JUÍZO DE ADMISSIBILIDADE Ausente o preparo recursal, ante o deferimento do benefício da justiça gratuita em favor da parte Apelante.
Atendidos os pressupostos recursais intrínsecos (cabimento, interesse, legitimidade e inexistência de fato extintivo do direito de recorrer) e os pressupostos recursais extrínsecos (regularidade formal, tempestividade, e ausência de preparo, ante a concessão da justiça gratuita), RECEBO o recurso interposto. 2.
DAS PRELIMINARES A análise da procuração acostada aos autos revela que, embora não contenha todos os elementos desejáveis, há identificação da parte outorgante, do advogado constituído e autorização genérica para ajuizamento de ações, inclusive em face de instituições financeiras.
Ainda que o art. 654, §1º, do Código Civil disponha sobre a necessidade de designação e extensão dos poderes, não há exigência de especificidade absoluta quanto à descrição minuciosa da demanda proposta, especialmente quando se trata de mandatos para fins judiciais, cuja interpretação é tradicionalmente ampliativa.
Nesse contexto, e considerando que não houve impugnação formal por parte do juízo ou nulidade declarada em 1º grau, afasto a preliminar.
Ainda que seja desejável a juntada de comprovante de residência atualizado, sua ausência ou desatualização não é causa automática de extinção do feito, especialmente quando não há demonstração inequívoca de má-fé ou manipulação da competência territorial.
O art. 321, §1º, do CPC estabelece que o juiz deve intimar a parte para que supra eventual vício ou irregularidade formal, o que não foi requerido oportunamente.

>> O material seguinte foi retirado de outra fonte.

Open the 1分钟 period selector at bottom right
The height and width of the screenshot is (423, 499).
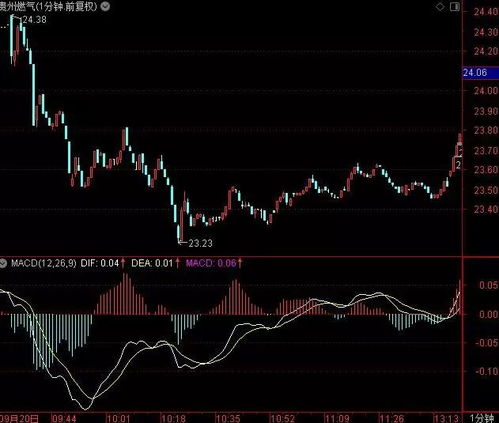pos(482,418)
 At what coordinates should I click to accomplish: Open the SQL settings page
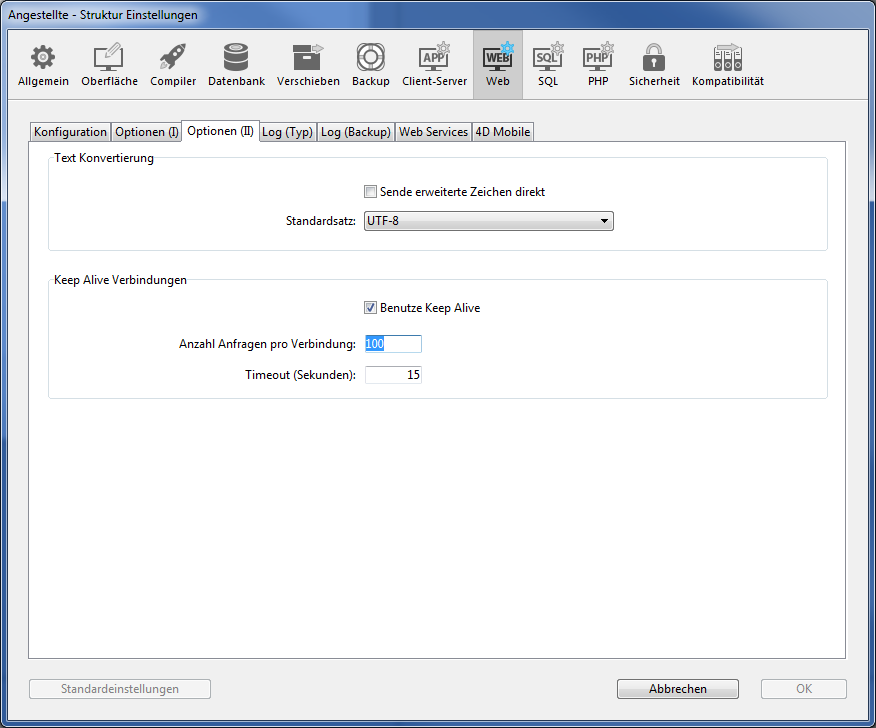point(548,64)
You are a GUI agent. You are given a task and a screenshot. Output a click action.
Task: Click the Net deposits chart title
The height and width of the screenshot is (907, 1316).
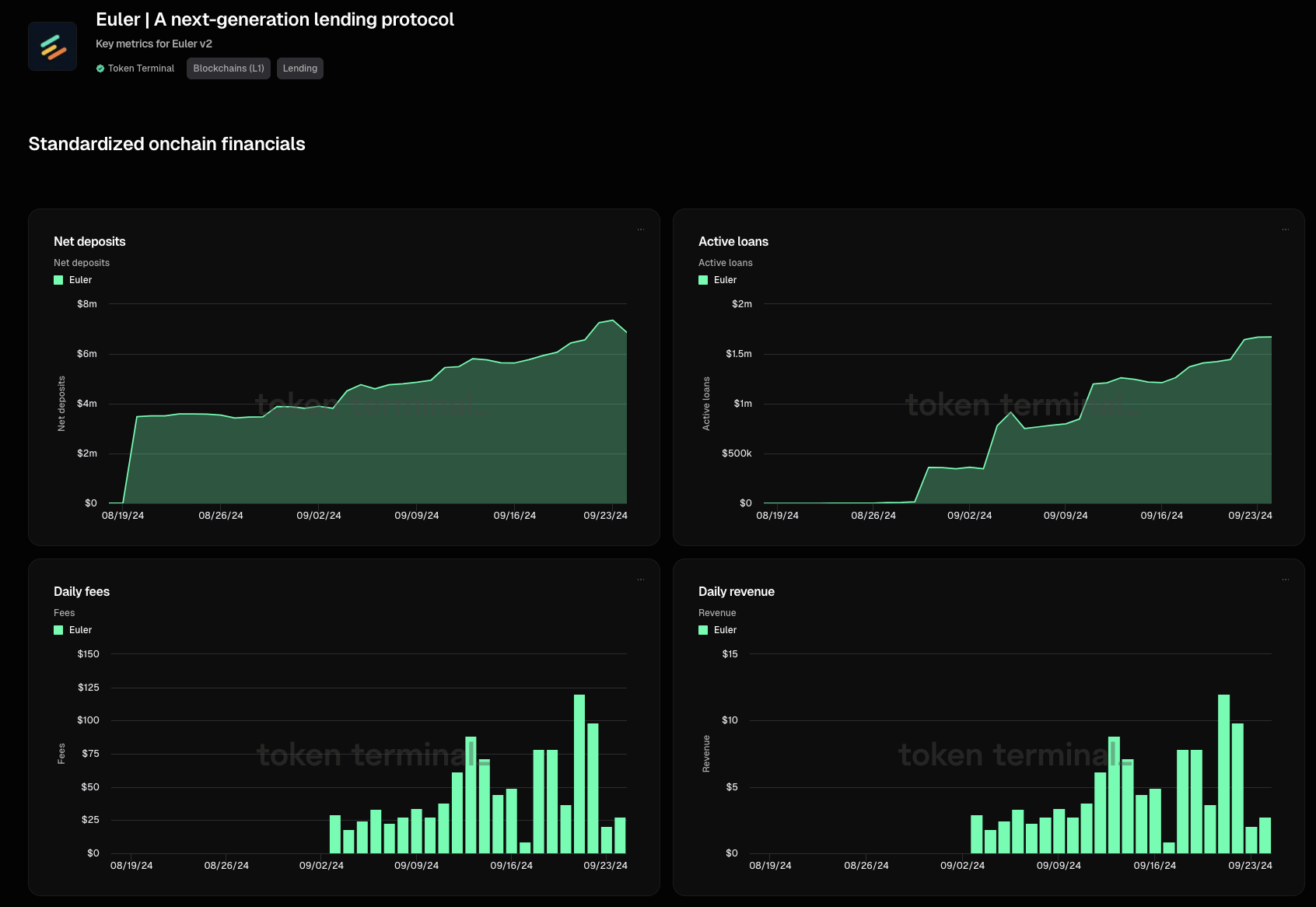click(89, 242)
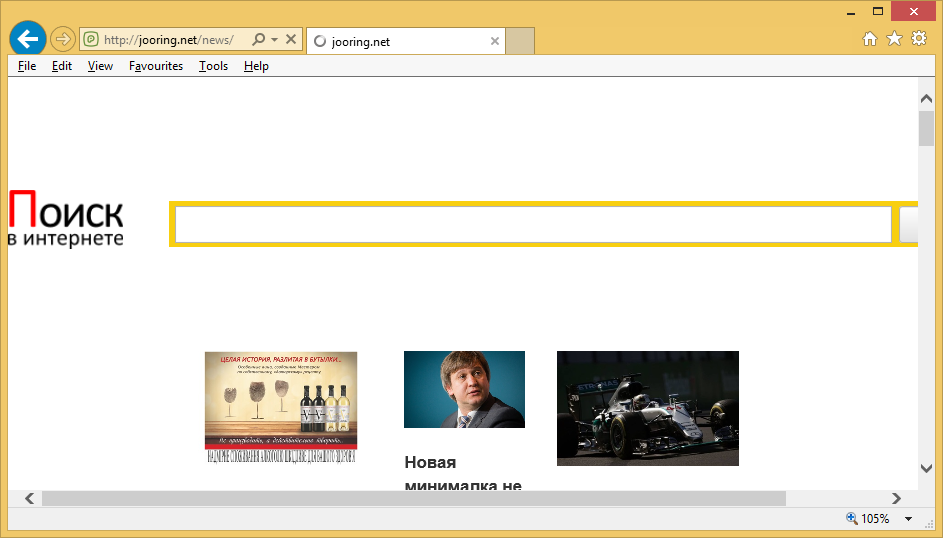The height and width of the screenshot is (538, 943).
Task: Open Favourites star icon
Action: click(x=894, y=39)
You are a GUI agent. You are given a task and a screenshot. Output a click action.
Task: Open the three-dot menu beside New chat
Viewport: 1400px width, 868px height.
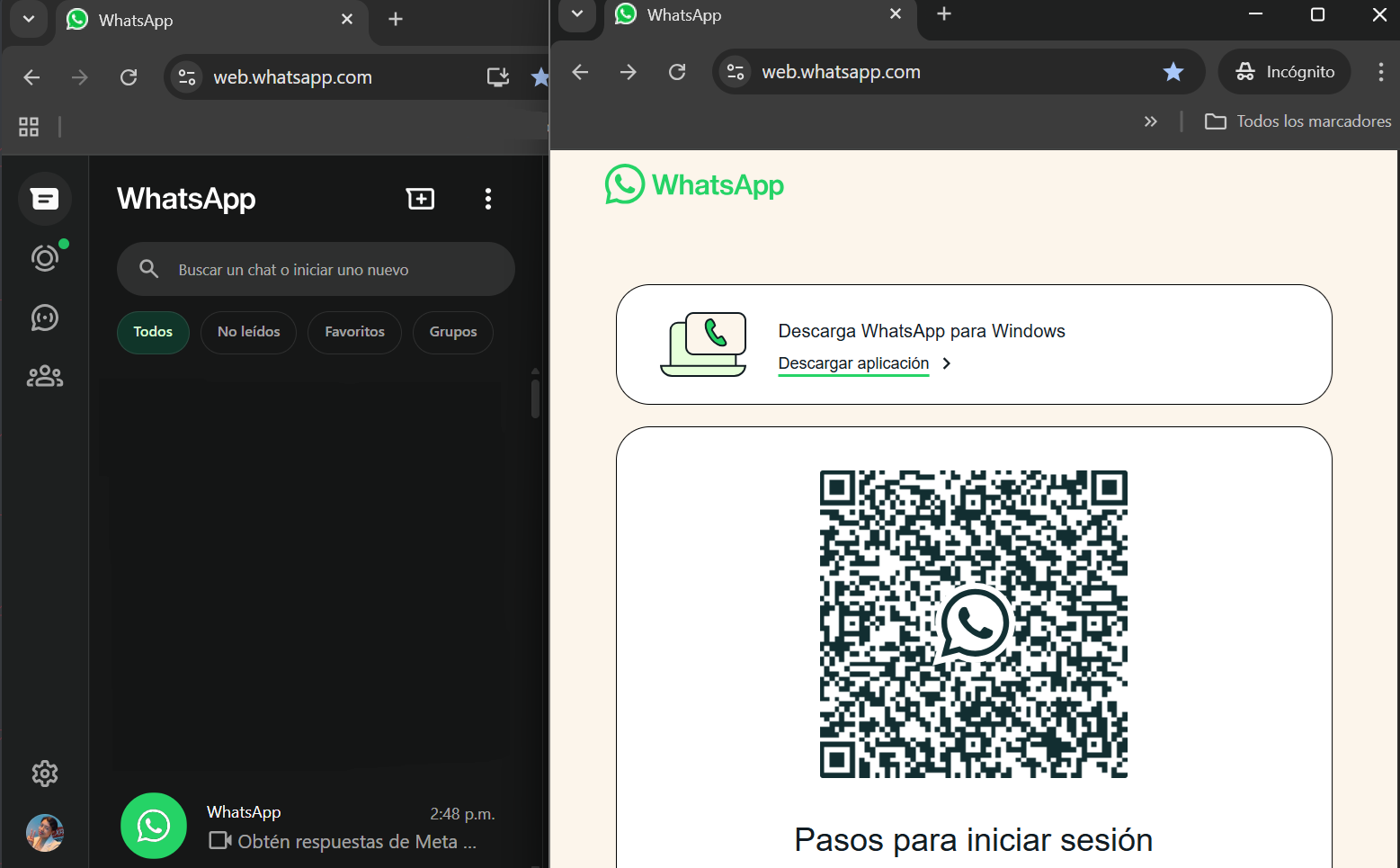487,199
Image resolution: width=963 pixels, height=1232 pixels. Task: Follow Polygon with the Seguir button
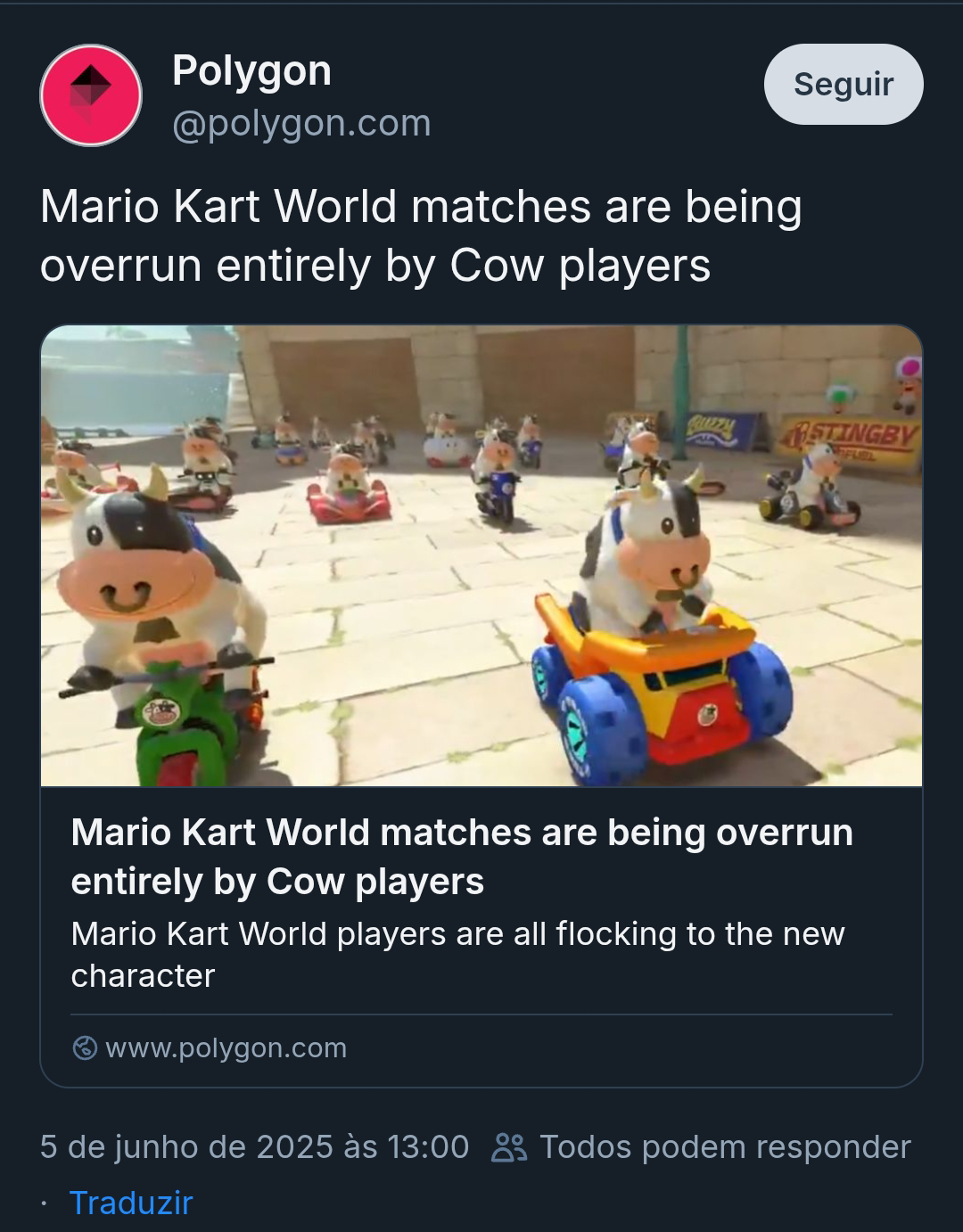[x=844, y=84]
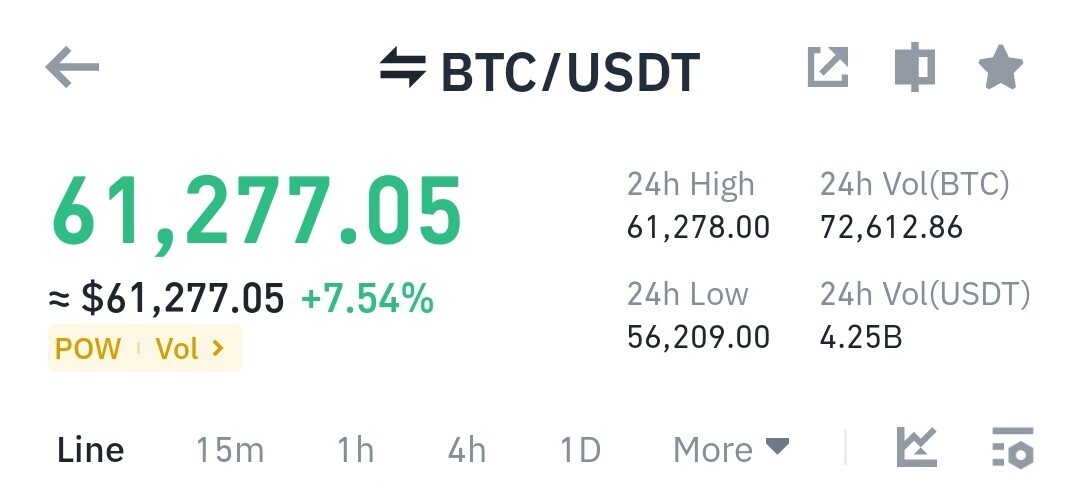Click the chevron on the POW Vol tag

pos(218,349)
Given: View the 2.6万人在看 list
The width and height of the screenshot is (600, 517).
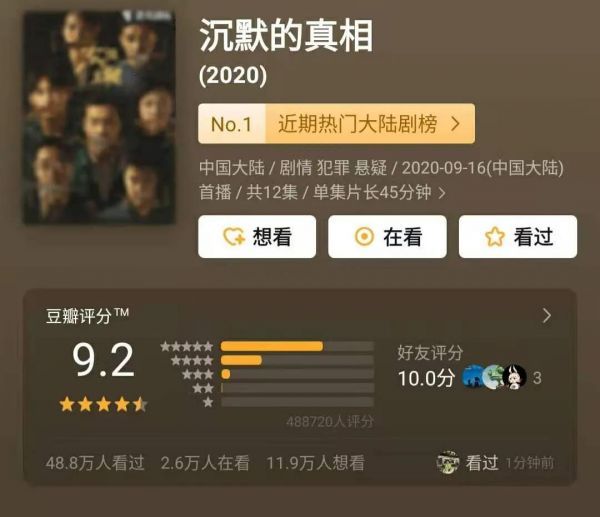Looking at the screenshot, I should click(x=205, y=463).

Por conseguinte, afasto também essa preliminar.
A alegação de litigância predatória exige prova robusta e específica quanto à fabricação de demandas ou má-fé do patrono, não sendo suficiente a menção ao número elevado de ações propostas.
Conforme entendimento jurisprudencial consolidado, o exercício do direito constitucional de ação (art. 5º, XXXV, da CF) somente pode ser limitado diante de condutas dolosamente fraudulentas, o que não se comprova nos autos.
Portanto, afasto a alegação de litigância predatória como preliminar. 3.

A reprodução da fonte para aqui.